▶ [DATA PROVIDED]:
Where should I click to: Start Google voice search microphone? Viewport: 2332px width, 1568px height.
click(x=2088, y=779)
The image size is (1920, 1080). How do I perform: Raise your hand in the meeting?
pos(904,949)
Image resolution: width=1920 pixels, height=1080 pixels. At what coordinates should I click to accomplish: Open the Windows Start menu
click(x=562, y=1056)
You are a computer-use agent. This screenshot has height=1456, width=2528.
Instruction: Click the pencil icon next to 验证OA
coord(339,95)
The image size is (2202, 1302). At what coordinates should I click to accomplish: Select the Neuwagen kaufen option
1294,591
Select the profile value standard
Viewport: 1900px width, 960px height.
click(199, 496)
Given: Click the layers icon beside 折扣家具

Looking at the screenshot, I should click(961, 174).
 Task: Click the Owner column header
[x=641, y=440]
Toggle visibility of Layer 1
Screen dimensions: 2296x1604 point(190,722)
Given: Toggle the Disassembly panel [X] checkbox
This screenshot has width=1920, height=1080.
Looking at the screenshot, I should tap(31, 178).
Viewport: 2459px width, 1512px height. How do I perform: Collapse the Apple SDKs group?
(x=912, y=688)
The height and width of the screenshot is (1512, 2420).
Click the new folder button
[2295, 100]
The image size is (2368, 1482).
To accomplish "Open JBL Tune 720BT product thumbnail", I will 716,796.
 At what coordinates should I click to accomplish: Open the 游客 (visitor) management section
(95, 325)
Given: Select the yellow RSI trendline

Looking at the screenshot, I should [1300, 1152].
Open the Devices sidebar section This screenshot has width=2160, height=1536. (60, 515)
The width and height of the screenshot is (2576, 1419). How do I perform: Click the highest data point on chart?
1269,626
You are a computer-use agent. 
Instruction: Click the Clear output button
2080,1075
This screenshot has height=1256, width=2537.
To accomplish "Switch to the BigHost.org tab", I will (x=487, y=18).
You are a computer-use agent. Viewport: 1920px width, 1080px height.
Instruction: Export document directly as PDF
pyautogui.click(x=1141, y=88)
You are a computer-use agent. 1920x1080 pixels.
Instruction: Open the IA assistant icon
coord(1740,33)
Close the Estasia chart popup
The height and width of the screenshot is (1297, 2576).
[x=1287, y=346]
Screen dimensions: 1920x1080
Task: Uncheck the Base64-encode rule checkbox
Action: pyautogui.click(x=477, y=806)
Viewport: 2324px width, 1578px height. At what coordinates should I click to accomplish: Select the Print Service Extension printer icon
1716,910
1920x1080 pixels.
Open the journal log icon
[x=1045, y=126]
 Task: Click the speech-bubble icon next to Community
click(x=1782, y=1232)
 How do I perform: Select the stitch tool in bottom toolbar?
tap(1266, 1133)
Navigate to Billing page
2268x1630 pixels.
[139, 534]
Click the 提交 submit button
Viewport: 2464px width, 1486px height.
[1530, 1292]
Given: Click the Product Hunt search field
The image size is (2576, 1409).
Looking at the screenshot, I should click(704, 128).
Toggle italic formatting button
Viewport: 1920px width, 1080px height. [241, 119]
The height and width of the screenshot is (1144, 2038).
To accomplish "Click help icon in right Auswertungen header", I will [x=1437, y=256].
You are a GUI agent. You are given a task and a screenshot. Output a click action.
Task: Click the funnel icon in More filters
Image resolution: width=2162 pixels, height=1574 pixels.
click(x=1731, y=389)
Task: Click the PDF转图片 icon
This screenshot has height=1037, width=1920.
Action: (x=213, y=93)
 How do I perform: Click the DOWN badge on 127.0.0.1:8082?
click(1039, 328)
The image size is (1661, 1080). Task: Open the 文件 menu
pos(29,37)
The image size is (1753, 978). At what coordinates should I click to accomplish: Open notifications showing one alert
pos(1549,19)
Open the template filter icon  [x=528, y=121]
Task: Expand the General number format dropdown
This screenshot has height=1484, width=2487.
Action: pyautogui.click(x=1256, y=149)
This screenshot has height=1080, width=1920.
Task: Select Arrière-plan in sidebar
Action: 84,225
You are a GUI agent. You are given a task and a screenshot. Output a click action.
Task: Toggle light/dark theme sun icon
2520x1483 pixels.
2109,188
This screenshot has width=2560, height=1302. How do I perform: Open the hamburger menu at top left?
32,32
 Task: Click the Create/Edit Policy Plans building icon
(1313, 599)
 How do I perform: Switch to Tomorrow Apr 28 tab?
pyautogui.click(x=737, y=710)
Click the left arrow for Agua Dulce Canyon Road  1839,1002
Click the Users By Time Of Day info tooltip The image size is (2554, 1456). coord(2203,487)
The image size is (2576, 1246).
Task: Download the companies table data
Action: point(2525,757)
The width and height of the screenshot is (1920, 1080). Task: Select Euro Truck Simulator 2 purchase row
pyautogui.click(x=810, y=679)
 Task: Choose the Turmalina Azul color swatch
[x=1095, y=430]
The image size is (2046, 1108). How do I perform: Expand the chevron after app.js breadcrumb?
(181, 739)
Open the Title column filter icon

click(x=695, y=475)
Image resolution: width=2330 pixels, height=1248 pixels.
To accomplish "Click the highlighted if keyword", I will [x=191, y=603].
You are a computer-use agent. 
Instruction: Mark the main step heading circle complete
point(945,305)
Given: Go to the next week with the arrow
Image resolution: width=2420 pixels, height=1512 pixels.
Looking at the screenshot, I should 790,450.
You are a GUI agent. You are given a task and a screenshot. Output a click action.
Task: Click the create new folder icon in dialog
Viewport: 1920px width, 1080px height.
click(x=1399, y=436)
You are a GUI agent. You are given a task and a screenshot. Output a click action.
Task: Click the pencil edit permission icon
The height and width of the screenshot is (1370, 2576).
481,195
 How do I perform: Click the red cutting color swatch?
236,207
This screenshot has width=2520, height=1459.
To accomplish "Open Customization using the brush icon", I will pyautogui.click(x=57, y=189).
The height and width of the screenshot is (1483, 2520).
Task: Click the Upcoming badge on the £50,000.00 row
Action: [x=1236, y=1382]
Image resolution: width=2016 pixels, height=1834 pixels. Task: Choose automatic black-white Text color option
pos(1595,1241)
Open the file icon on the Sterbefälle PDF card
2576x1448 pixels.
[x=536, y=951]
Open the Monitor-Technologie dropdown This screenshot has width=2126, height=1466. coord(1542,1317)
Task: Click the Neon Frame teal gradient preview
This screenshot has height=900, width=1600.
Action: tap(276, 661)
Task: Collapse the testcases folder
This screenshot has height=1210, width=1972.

▶ [YOUR GOAL]:
Transcribe all of the material without omitting a line.

▶ [ANSWER FOR THE TASK]:
Where should I click to: Start Google voice search microphone? Viewport: 2332px width, 1568px height.
click(x=2088, y=779)
The image size is (1920, 1080). How do I perform: Raise your hand in the meeting?
pos(904,949)
Image resolution: width=1920 pixels, height=1080 pixels. At what coordinates should I click to accomplish: Open the Windows Start menu
click(x=562, y=1056)
You are a computer-use agent. This screenshot has height=1456, width=2528.
Instruction: Click the pencil icon next to 验证OA
coord(339,95)
The image size is (2202, 1302). At what coordinates should I click to accomplish: Select the Neuwagen kaufen option
1294,591
Select the profile value standard
Viewport: 1900px width, 960px height.
click(199, 496)
Given: Click the layers icon beside 折扣家具

Looking at the screenshot, I should click(961, 174).
 Task: Click the Owner column header
[x=641, y=440]
Toggle visibility of Layer 1
Screen dimensions: 2296x1604 point(190,722)
Given: Toggle the Disassembly panel [X] checkbox
This screenshot has width=1920, height=1080.
Looking at the screenshot, I should tap(31, 178).
Viewport: 2459px width, 1512px height. How do I perform: Collapse the Apple SDKs group?
(x=912, y=688)
The height and width of the screenshot is (1512, 2420).
Click the new folder button
[2295, 100]
The image size is (2368, 1482).
To accomplish "Open JBL Tune 720BT product thumbnail", I will 716,796.
 At what coordinates should I click to accomplish: Open the 游客 (visitor) management section
(95, 325)
Given: Select the yellow RSI trendline

Looking at the screenshot, I should [1300, 1152].
Open the Devices sidebar section This screenshot has width=2160, height=1536. (60, 515)
The width and height of the screenshot is (2576, 1419). How do I perform: Click the highest data point on chart?
1269,626
You are a computer-use agent. 
Instruction: Click the Clear output button
2080,1075
This screenshot has height=1256, width=2537.
To accomplish "Switch to the BigHost.org tab", I will (x=487, y=18).
You are a computer-use agent. Viewport: 1920px width, 1080px height.
Instruction: Export document directly as PDF
pyautogui.click(x=1141, y=88)
You are a computer-use agent. 1920x1080 pixels.
Instruction: Open the IA assistant icon
coord(1740,33)
Close the Estasia chart popup
The height and width of the screenshot is (1297, 2576).
[x=1287, y=346]
Screen dimensions: 1920x1080
Task: Uncheck the Base64-encode rule checkbox
Action: pyautogui.click(x=477, y=806)
Viewport: 2324px width, 1578px height. At what coordinates should I click to accomplish: Select the Print Service Extension printer icon
1716,910
1920x1080 pixels.
Open the journal log icon
[x=1045, y=126]
 Task: Click the speech-bubble icon next to Community
click(x=1782, y=1232)
 How do I perform: Select the stitch tool in bottom toolbar?
tap(1266, 1133)
Navigate to Billing page
2268x1630 pixels.
[139, 534]
Click the 提交 submit button
Viewport: 2464px width, 1486px height.
[1530, 1292]
Given: Click the Product Hunt search field
The image size is (2576, 1409).
Looking at the screenshot, I should click(704, 128).
Toggle italic formatting button
Viewport: 1920px width, 1080px height. [241, 119]
The height and width of the screenshot is (1144, 2038).
To accomplish "Click help icon in right Auswertungen header", I will [x=1437, y=256].
You are a GUI agent. You are given a task and a screenshot. Output a click action.
Task: Click the funnel icon in More filters
Image resolution: width=2162 pixels, height=1574 pixels.
click(x=1731, y=389)
Task: Click the PDF转图片 icon
This screenshot has height=1037, width=1920.
Action: (x=213, y=93)
 How do I perform: Click the DOWN badge on 127.0.0.1:8082?
click(1039, 328)
The image size is (1661, 1080). Task: Open the 文件 menu
pos(29,37)
The image size is (1753, 978). At what coordinates should I click to accomplish: Open notifications showing one alert
pos(1549,19)
Open the template filter icon  [x=528, y=121]
Task: Expand the General number format dropdown
This screenshot has height=1484, width=2487.
Action: pyautogui.click(x=1256, y=149)
This screenshot has height=1080, width=1920.
Task: Select Arrière-plan in sidebar
Action: 84,225
You are a GUI agent. You are given a task and a screenshot. Output a click action.
Task: Toggle light/dark theme sun icon
2520x1483 pixels.
2109,188
This screenshot has width=2560, height=1302. How do I perform: Open the hamburger menu at top left?
32,32
 Task: Click the Create/Edit Policy Plans building icon
(1313, 599)
 How do I perform: Switch to Tomorrow Apr 28 tab?
pyautogui.click(x=737, y=710)
Click the left arrow for Agua Dulce Canyon Road  1839,1002
Click the Users By Time Of Day info tooltip The image size is (2554, 1456). coord(2203,487)
The image size is (2576, 1246).
Task: Download the companies table data
Action: point(2525,757)
The width and height of the screenshot is (1920, 1080). Task: Select Euro Truck Simulator 2 purchase row
pyautogui.click(x=810, y=679)
 Task: Choose the Turmalina Azul color swatch
[x=1095, y=430]
The image size is (2046, 1108). How do I perform: Expand the chevron after app.js breadcrumb?
(181, 739)
Open the Title column filter icon

click(x=695, y=475)
Image resolution: width=2330 pixels, height=1248 pixels.
To accomplish "Click the highlighted if keyword", I will [x=191, y=603].
You are a computer-use agent. 
Instruction: Mark the main step heading circle complete
point(945,305)
Given: Go to the next week with the arrow
Image resolution: width=2420 pixels, height=1512 pixels.
Looking at the screenshot, I should 790,450.
You are a GUI agent. You are given a task and a screenshot. Output a click action.
Task: Click the create new folder icon in dialog
Viewport: 1920px width, 1080px height.
click(x=1399, y=436)
You are a GUI agent. You are given a task and a screenshot. Output a click action.
Task: Click the pencil edit permission icon
The height and width of the screenshot is (1370, 2576).
481,195
 How do I perform: Click the red cutting color swatch?
236,207
This screenshot has width=2520, height=1459.
To accomplish "Open Customization using the brush icon", I will pyautogui.click(x=57, y=189).
The height and width of the screenshot is (1483, 2520).
Task: Click the Upcoming badge on the £50,000.00 row
Action: [x=1236, y=1382]
Image resolution: width=2016 pixels, height=1834 pixels. Task: Choose automatic black-white Text color option
pos(1595,1241)
Open the file icon on the Sterbefälle PDF card
2576x1448 pixels.
[x=536, y=951]
Open the Monitor-Technologie dropdown This screenshot has width=2126, height=1466. coord(1542,1317)
Task: Click the Neon Frame teal gradient preview
This screenshot has height=900, width=1600.
Action: tap(276, 661)
Task: Collapse the testcases folder
This screenshot has height=1210, width=1972.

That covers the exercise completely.